A Carrion Crow - so it seemed....
But then it flew...
Exposing nice white wingbars
Birding this morning at The Scrubs produced the interesting sight of a Carrion Crow with white wingbars. When I first saw the bird it was heading low towards me above the grassland. The white on the wing initially startled me. It was only as it flew past me that I suddenly realised that I had a camera - so I started snapping.
In truth, over the years there have been a fair proportion of the crows at The Scrubs that displayed varying degrees of white in their plumage. There was even a ginger individual that frequented the area around the prison for a couple of years.

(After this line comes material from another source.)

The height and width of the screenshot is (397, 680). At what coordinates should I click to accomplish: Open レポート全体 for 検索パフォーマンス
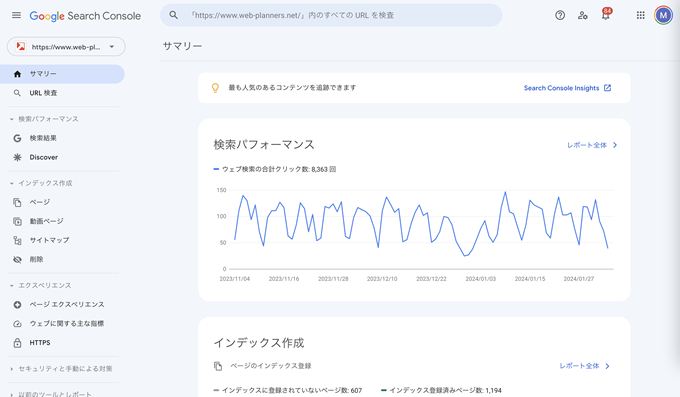pos(592,145)
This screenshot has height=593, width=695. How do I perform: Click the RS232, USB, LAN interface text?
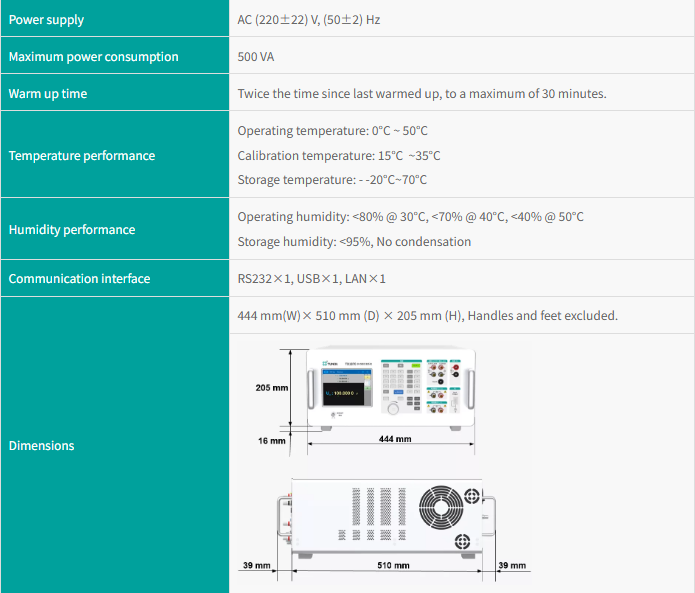pos(311,278)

This was the first bird I had seen with a complete white wingbar and of course, this is no new species but a Carrion Crow with a plumage mutation. But why do crows develop this? And why do I only see these birds in dense urban populations and not in rural districts?
5 comments:
I seem to remember reading it was related to diet, possibly also white bread but I can't remember where I read that.
I think that I need to do some more research into this subject as I wrote this entry cold.
There has been quite a lot of response to it on Twitter.
Hope you're well Alan.
I read that it is due to a poor diet while the feathers are being formed, sometimes the flight feathers can be barred with pale lines, due to an inconsistent food supply :-)
We get quite a few of those leucistic Carrion Crows around Bute Park in Cardiff. It's a genetic condition, which I suppose will carry for a few generations and as the black genes are dominant will eventually disappear again from a family gene pool.
If you're ever in Cardiff, I can show you around.